SWITCHGEAR (Piero)
They arrive together with a gray summer flood, in a single package delivered by a drenched and muggering postman, Recloser and Switchgear, second and third installments of the Star Robot System trilogy, started with the remarkable Mechanized in 2017.
The author dusts off old recordings, completing the musical recovery of an archival material that really deserves to come to light. As can be expected from this type of operation, there are the uncertainties typical of the first experiments and the inevitable references to the electronic tradition (I would say slightly more berlin-school Recloser, but slightly more schnitzler-Klosterish Switchgear, which however has me also recalled the gray industrial sounds of Sheffield, the first Human League on all).
That said, the two albums are heard and present a considerable amount of interesting ideas and deserving of careful listening and repeated, made even more delicious by an analog sound, proud of its rustles, crunches and various imperfections.
After repeated listening, I am convinced by the timbre research, the remarkable originality in the construction of rhythms, the almost always moderate use, the content of the melodic lines.
Of the two albums, Recloser appears more homogeneous and compact. The sound is that of the previous Mechanized, pervaded by a twilight and remote atmosphere, which here is made sound in the dark initial bead of Emission Nocturne de la Kilovolt Ampere.
Emerging from the vibrations of the drone, a vocoder announces the appearance of magmatic synthetic oscillations, similar to plays of light on the ripples of water. In the concluding half of the piece, a powerful flow of liquid percussion, difficult to refer to pre-existing models, captures the attention hypnotically. One of the best pieces of the entire trilogy. The following suite Nikola Tesla Sequence will make the joy of lovers of vintage electronic chirps so dear to the masters, German and not.
Whistling and gurgoglii analogous to full hands, electric crackles and whistles of the tape perfectly amalgamated, the song accompanies us in the exploration of wrecks of disused power plants, the most evocative subject of the dreamy explorations of SRS / Robomaks, subject charged with symbolic meanings and archetypal Jung would have liked to explore. The harmonic component is influenced by the obvious influence of the first Schulze, that of the interminable, monolithic drones, seasoned with electronic effects. Here, however, Robomaks inserts a skewed rhythmic base, irregular but effective, and an intense melodic line that gradually levers towards epic tones à la Vangelis, approaching the style of many epigones of the 80s and 90s, more attentive to the search for the “beautiful melody that to the exploration of sound.

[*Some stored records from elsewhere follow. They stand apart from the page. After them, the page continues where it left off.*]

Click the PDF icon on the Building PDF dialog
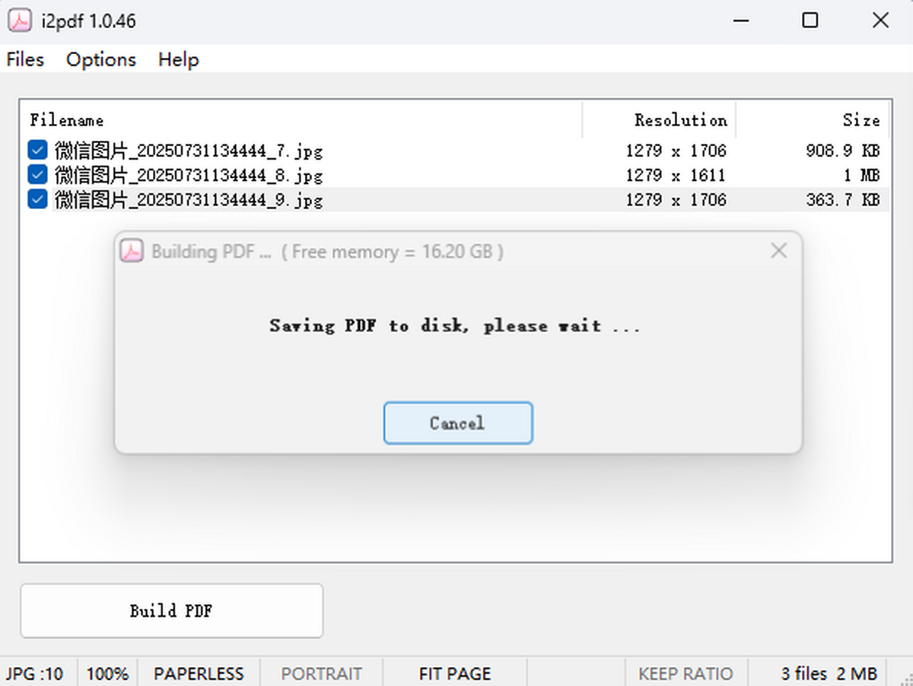The width and height of the screenshot is (913, 686). [x=131, y=251]
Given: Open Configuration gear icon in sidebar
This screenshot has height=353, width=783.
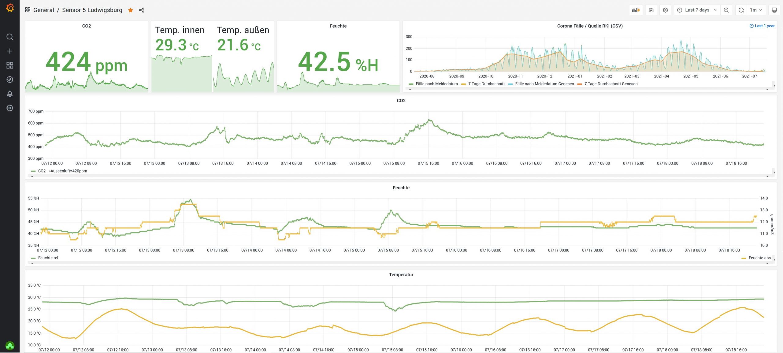Looking at the screenshot, I should click(10, 108).
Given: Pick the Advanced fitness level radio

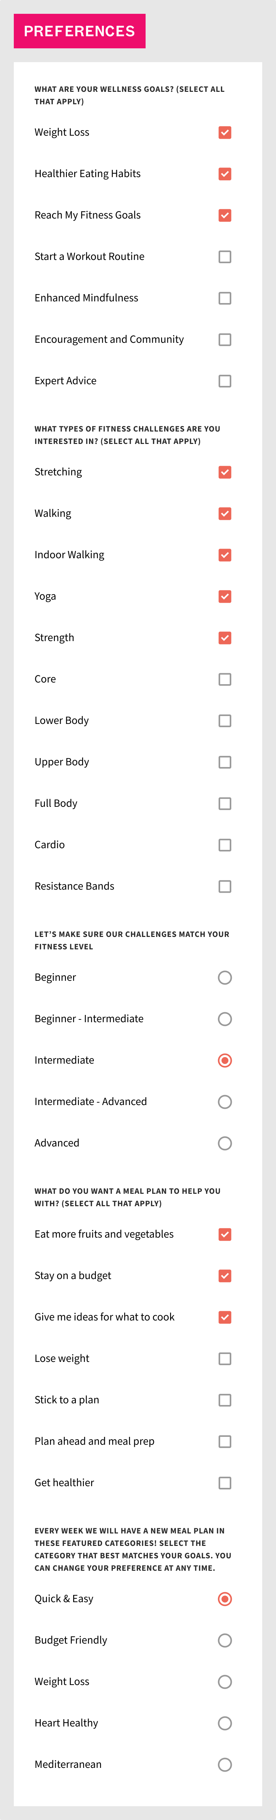Looking at the screenshot, I should point(224,1143).
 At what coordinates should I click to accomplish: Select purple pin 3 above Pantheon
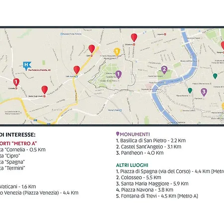pyautogui.click(x=204, y=92)

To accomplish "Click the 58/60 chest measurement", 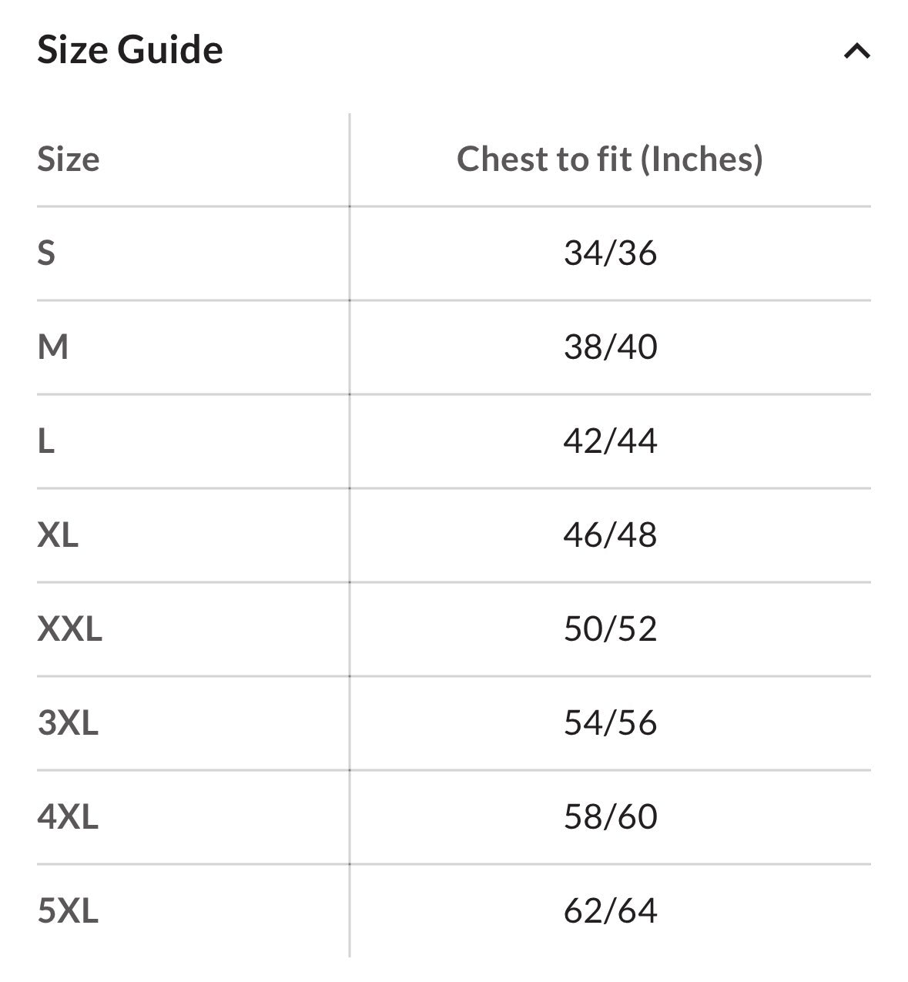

Serenade for the Diodes recovers a hypnotic trend, the oscillations lull me to every listening and even more the omnipresent breath of the tapes, anything but disturbing, it seems only the slow breathing of the machines. To close the album, another remarkable interior soundscape, that The Sunset of the Old Rusty Power Station that smells of the vapors of the now ancient Nightdust of Göttsching, the most remote and twilight point of the album, a look thrown into the more alien depths, where arcs of light, explosions and cosmic glows radiate glacial, indifferent to the existence of living witnesses.
Switchgear is the most heterogeneous CD, perhaps even fragmentary. The opening, the Conducteurs et Machines suite seems to start from a recognition on the themes and sounds of Recloser, enriched by a sepulchral melodic line and very seventies effects, but soon it changes register: they break from the sound diffusers far more bizarre, again in perfect schnitzlerian style: sound structures with a high rate of neurosis … algide, ironic and corrosive at the same time.
The rhythms? More a delicious, rubbery propulsion of vague late-clustered kinship than a real rhythm section.
Transmission d’Energie, The Transformer Cabin and La Nuite de l’Arc Voltaique belong to this cutting-edge version of Star Robot System, pieces that would not look like juxtaposed to the exterminated Schnitzlerian production of the 80s.
Again, in my opinion the rhythmic component works great, often resulting in the most innovative and original element of the compositions.
The solemn cosmic melody and the irreverent machinisme sly blend into Sectionalizers in a perfect synthesis. The piece stands out for its expressive effectiveness and sound cleanliness (which suggests that it was recorded more recently or with different instruments). In the end, he arrives to displace the listener with a piece even more autonomous by conception and sonority, that Das Herz der Denkmaschine which does not help a rhythm and a melody rather out of context and some executive uncertainty in the progression of the agreements. Perhaps a filler, which in any case does not affect the overall look of a work, the trilogy as a whole, which enters into law among the most interesting, genuine and stimulating listenings of recent years.